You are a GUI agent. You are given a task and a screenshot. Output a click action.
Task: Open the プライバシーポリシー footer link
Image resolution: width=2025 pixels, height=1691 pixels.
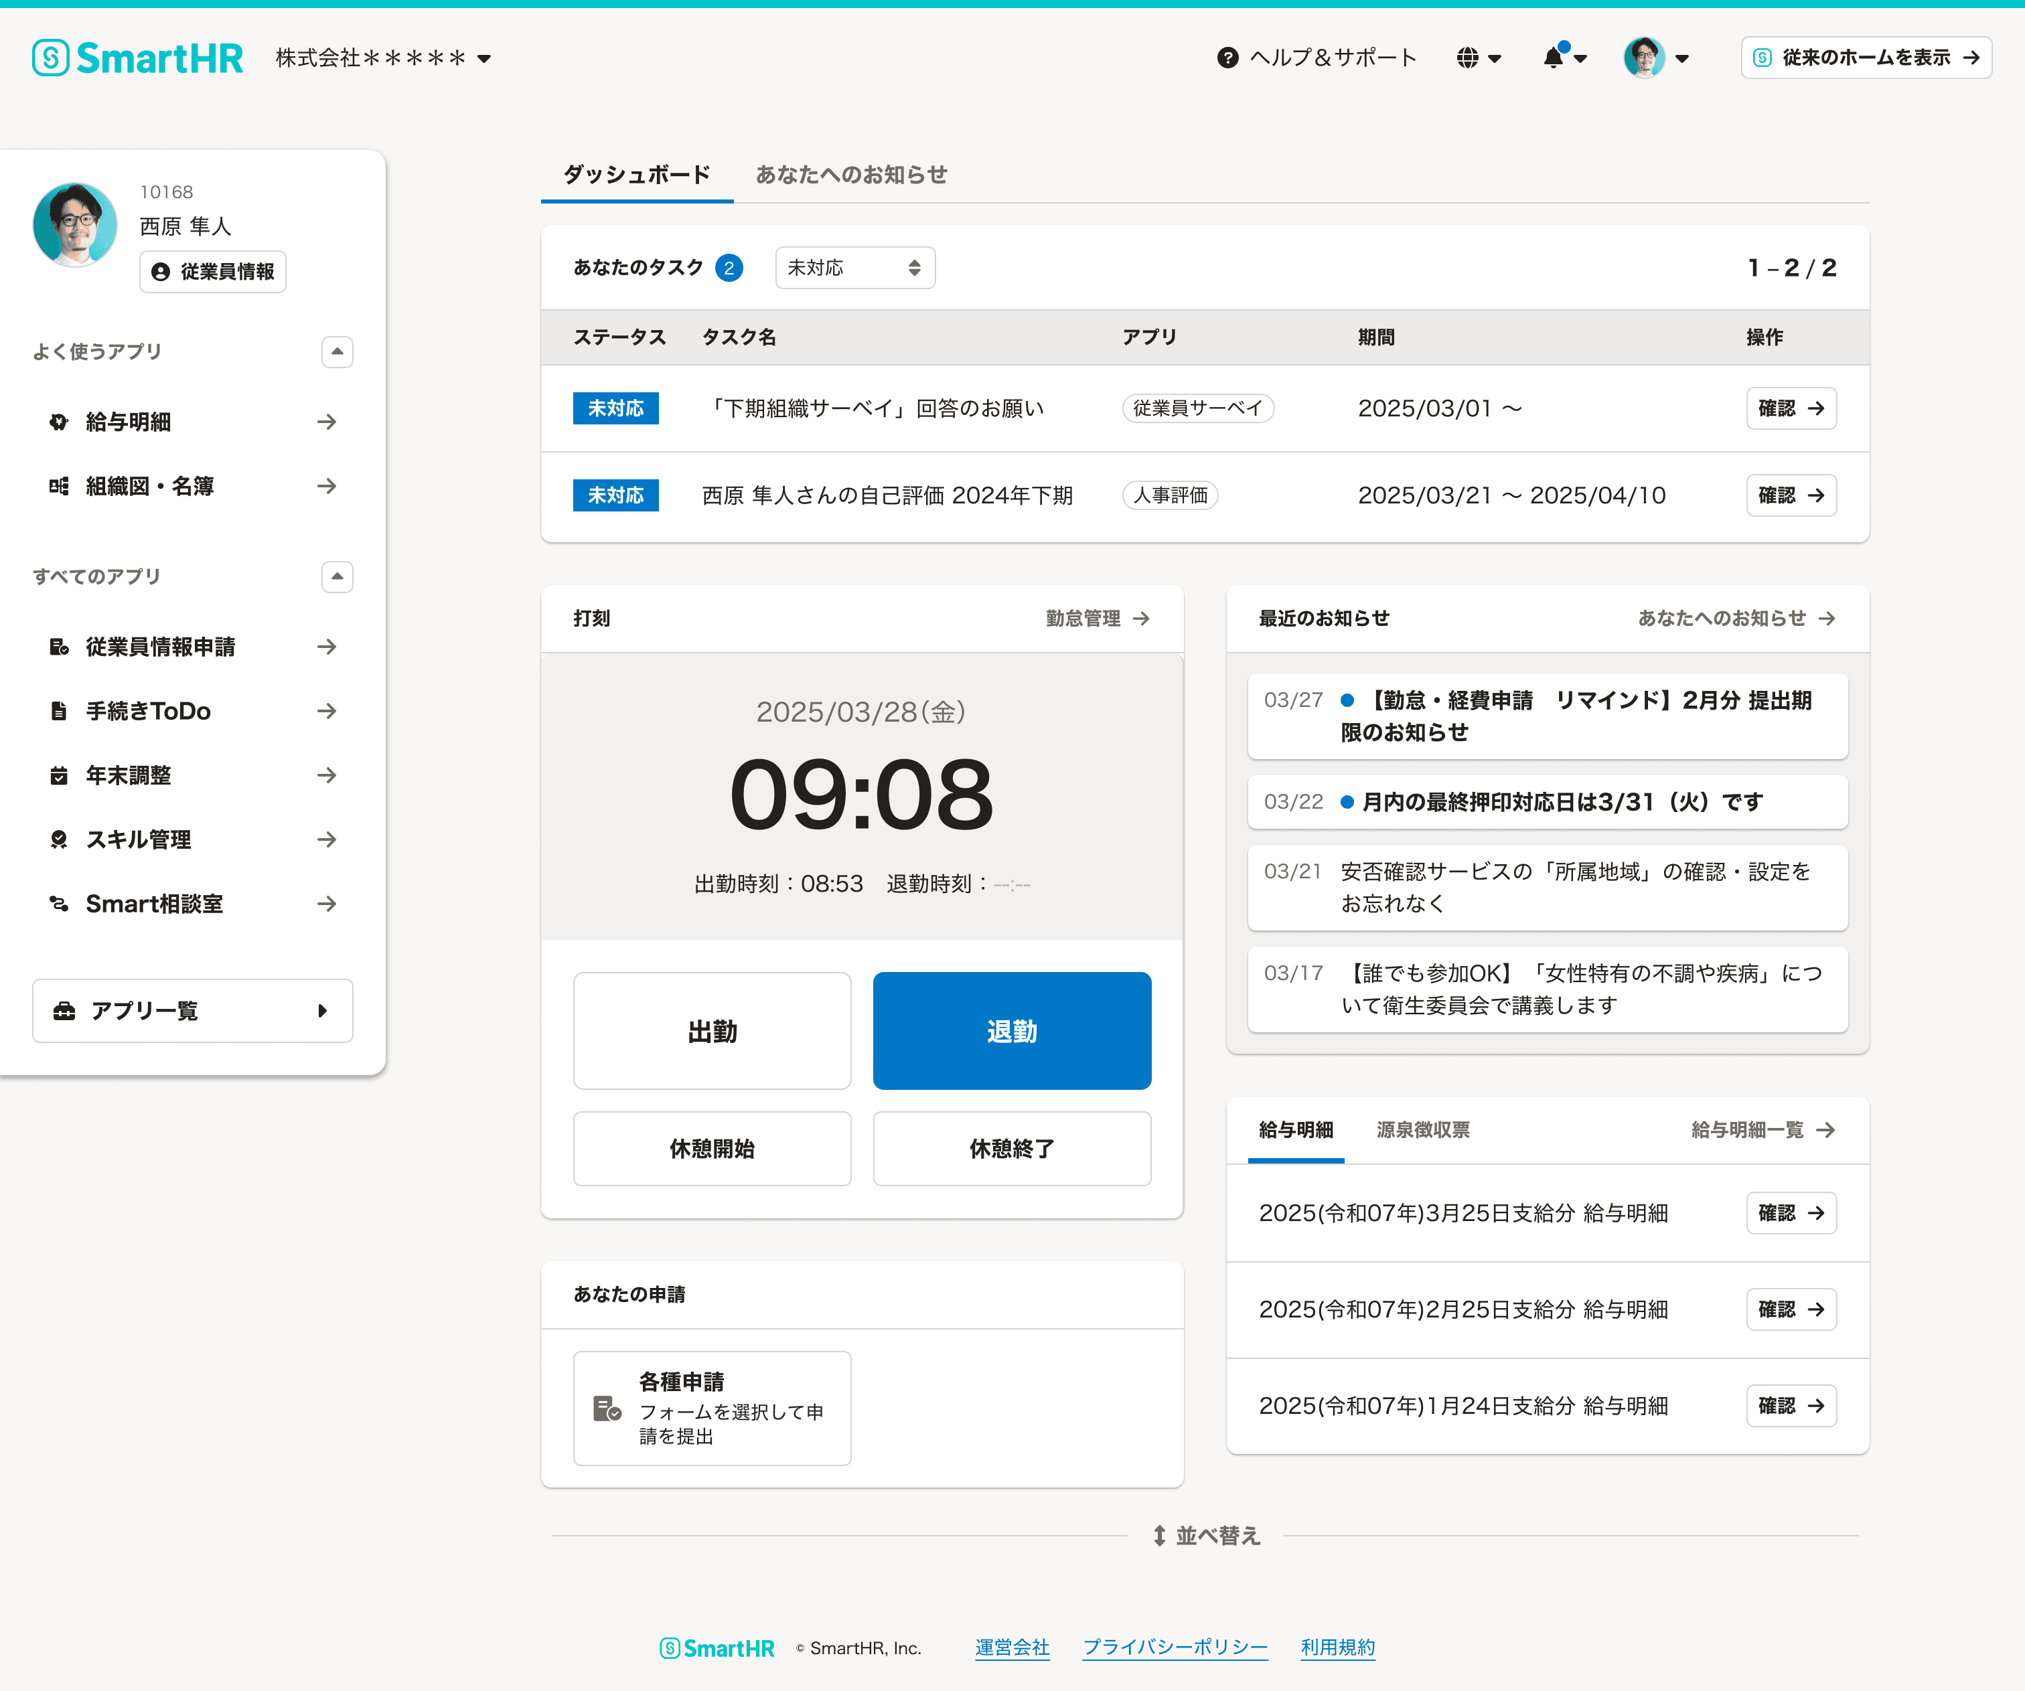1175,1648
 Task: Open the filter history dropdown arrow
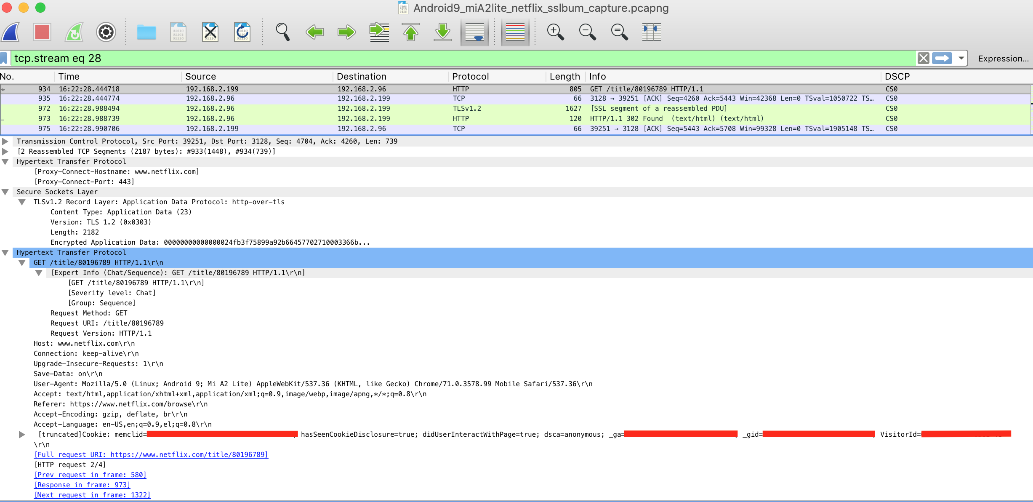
####
For this exercise, return the records above in full and exactly, omitting the images.

Response area
You are a GUI agent. You are given a task and a screenshot. Output a click action.
Task: Open the プライバシーポリシー footer link
Image resolution: width=2025 pixels, height=1691 pixels.
1175,1648
 Task: Open the filter history dropdown arrow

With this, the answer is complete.